The provisions of this Agreement (including particularly, but not limited to, the provisions of Section 1 hereof) shall be deemed severable, and the invalidity or unenforceability of any one or more of the provisions hereof shall not affect the validity and enforceability of the other provisions hereof.
Any notice required to be or otherwise given hereunder shall be sufficient if in writing, and delivered in person or sent by certified or registered mail, return receipt requested, first-class postage prepaid. Notice may be delivered to a party at the address that follows a party’s signature or to a new address that a party designates in writing.
8. No Waiver
No waiver of any provision of this Agreement shall be valid unless the same is in writing and signed by the party against whom such waiver is sought to be enforced; moreover, no valid waiver of any provision of this Agreement at any time shall be deemed a waiver of any other provision of this Agreement at such time or will be deemed a valid waiver of such provision at any other time.

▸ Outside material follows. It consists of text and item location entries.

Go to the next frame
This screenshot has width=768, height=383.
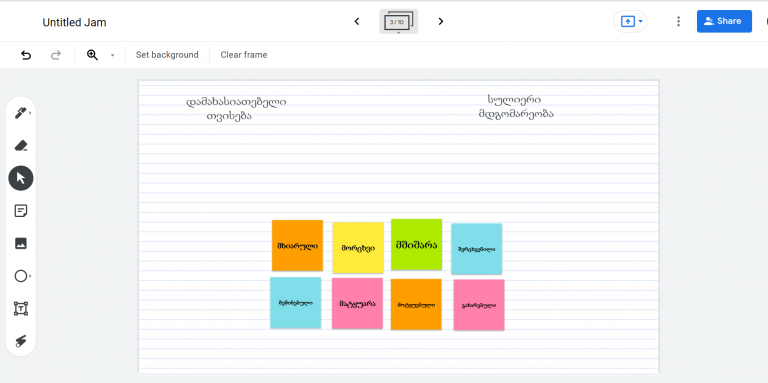click(x=441, y=22)
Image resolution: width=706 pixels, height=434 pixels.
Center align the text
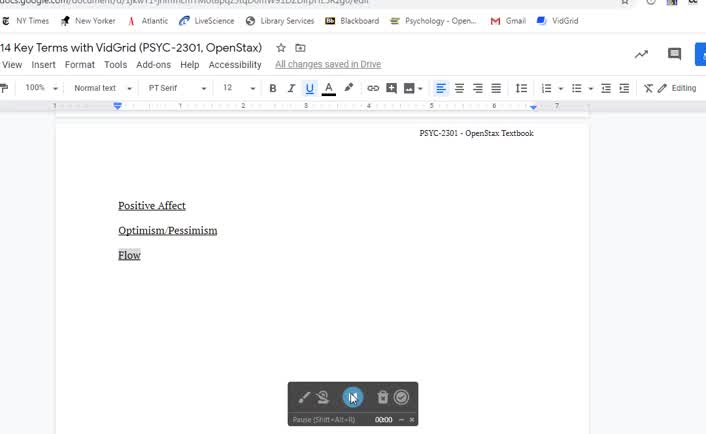(459, 88)
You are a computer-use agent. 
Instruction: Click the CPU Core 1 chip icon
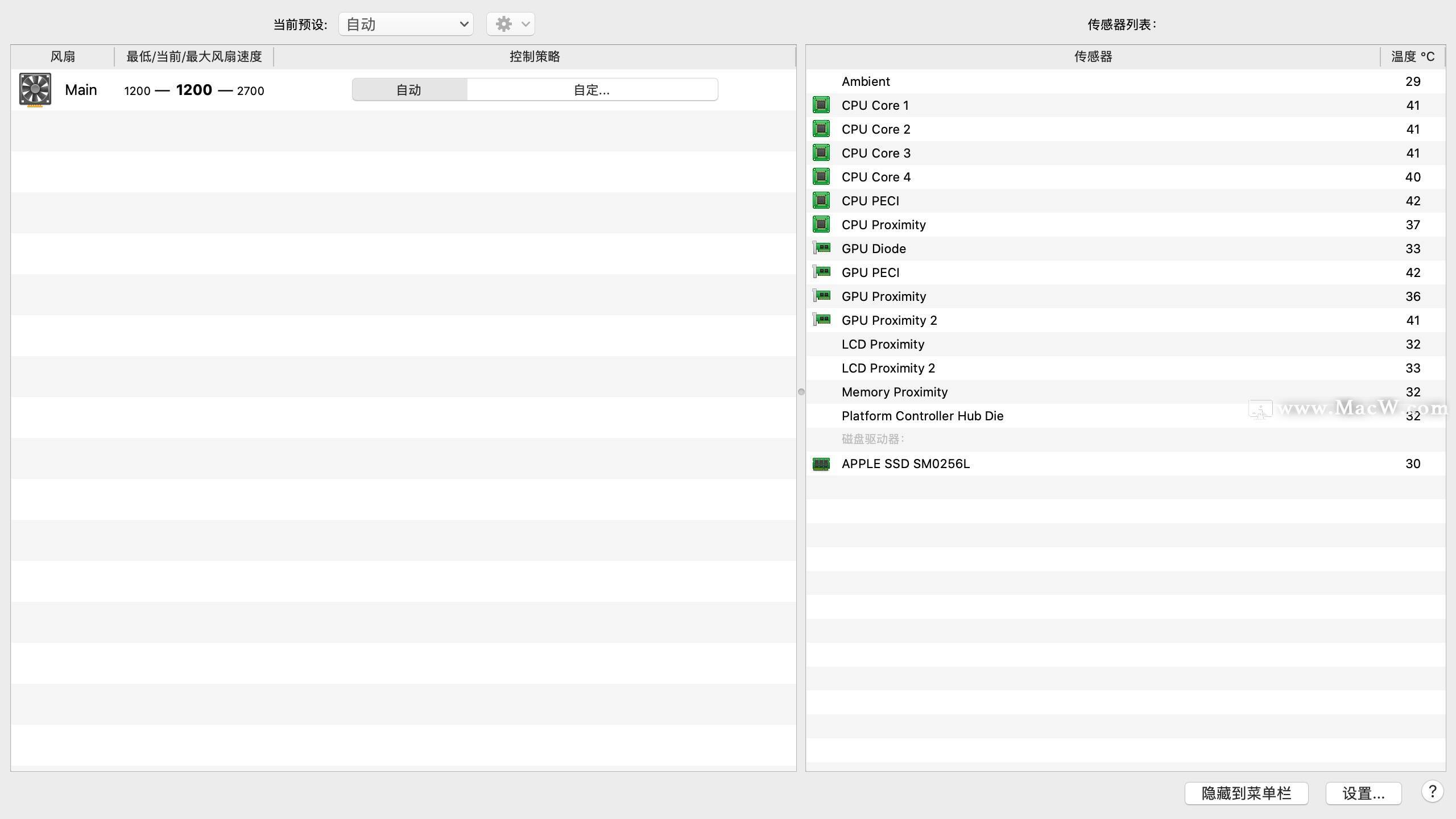[x=821, y=105]
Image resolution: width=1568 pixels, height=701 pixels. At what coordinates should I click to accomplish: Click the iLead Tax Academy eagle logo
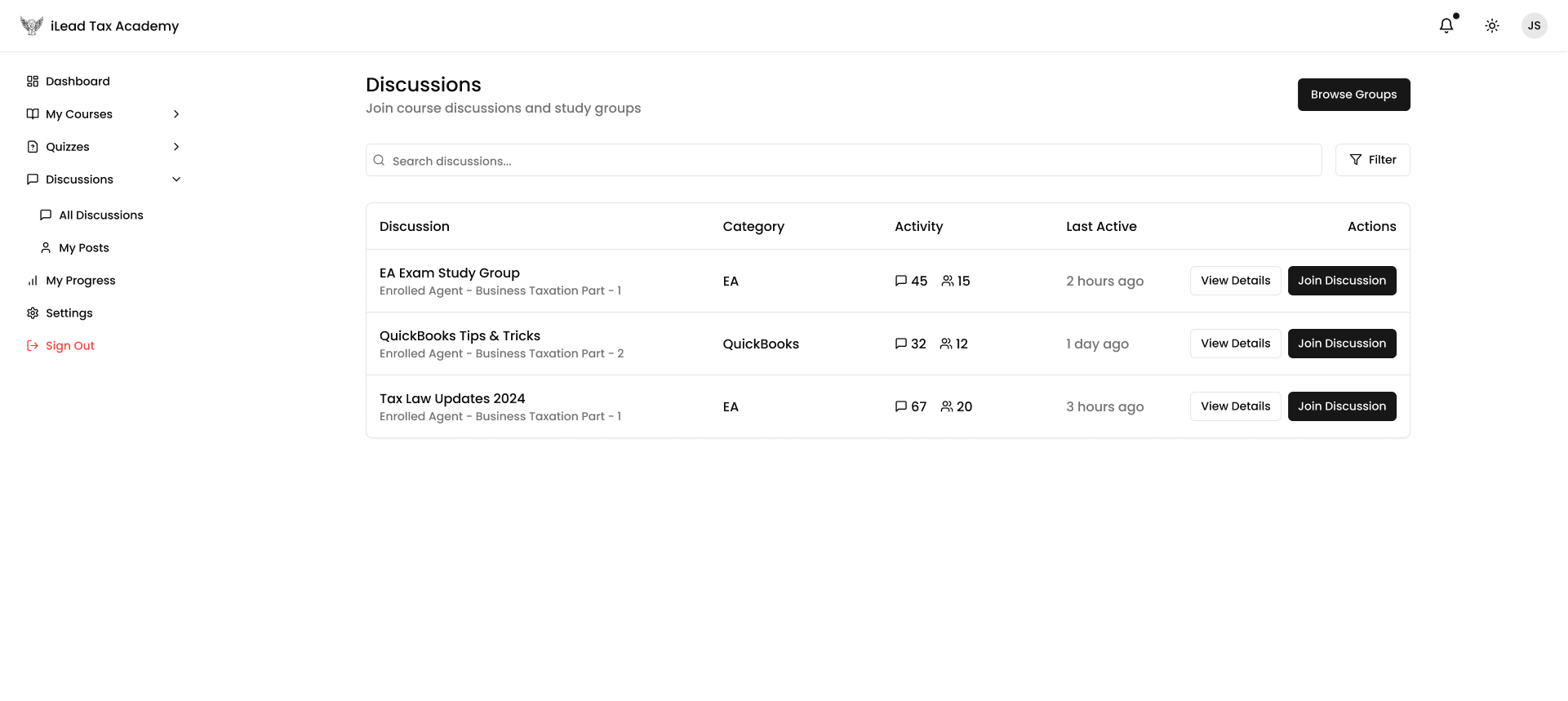coord(32,26)
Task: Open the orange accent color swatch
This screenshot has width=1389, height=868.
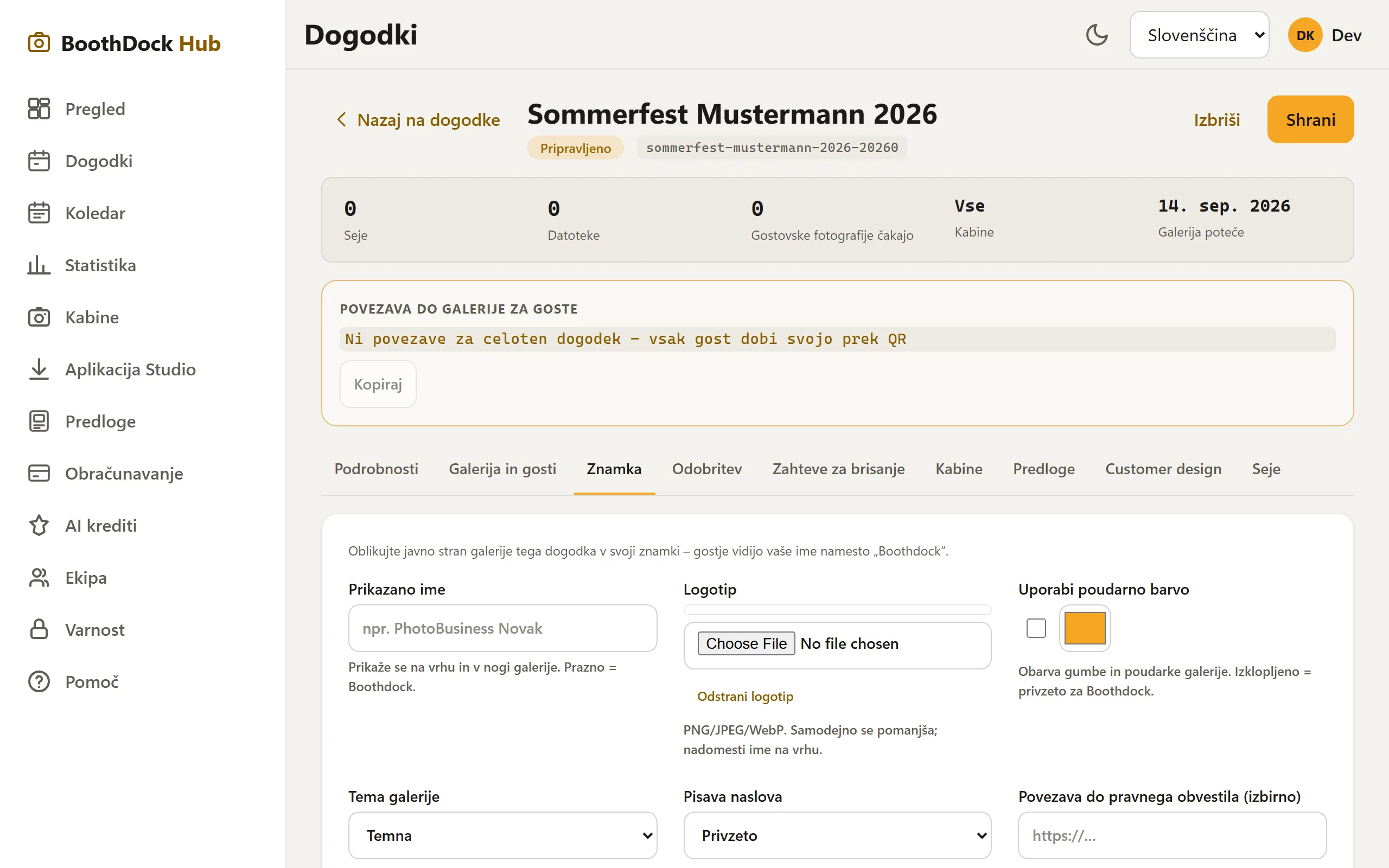Action: pos(1085,628)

The headings used herein are for the convenience of the parties only and shall not be used to define, enlarge or limit any term of this Agreement.
10. Entire Agreement
This Agreement contains the entire agreement and understanding by and between Employer and Employee with respect to the covenant against competition herein referred to, and no representations, promises, agreements or understandings, written or oral, not herein contained shall be of any force or effect.
This agreement may be modified only by a writing signed by the party against whom such modification against whom such modification is sought to be enforced.
It is agreed that if Employee violates the terms of this Agreement irreparable harm will occur, and money damages will be insufficient to compensate Employer. Therefore, Employer will be entitled to seek injunctive relief to enforce the terms of this Agreement. The prevailing party shall have the right to collect from the other party its reasonable costs and necessary disbursements and attorneys’ fees incurred in enforcing this Agreement.
13. Governing Law
Construction and interpretation of this Agreement shall at all times and in all respects be governed by the laws of the State of _________________.
City, State, Zip Code: __________________________________________
This form has been prepared for general informational purposes only. It does not constitute legal advice, advertising, a solicitation, or tax advice. Transmission of this form and the information contained herein is not intended to create, and receipt thereof does not constitute formation of, an attorney-client relationship. You should not rely upon this document or information for any purpose without seeking legal advice from an appropriately licensed attorney, including without limitation to review and provide advice on the terms of this form, the appropriate approvals required in connection with the transactions contemplated by this form, and any securities law and other legal issues contemplated by this form or the transactions contemplated by this form.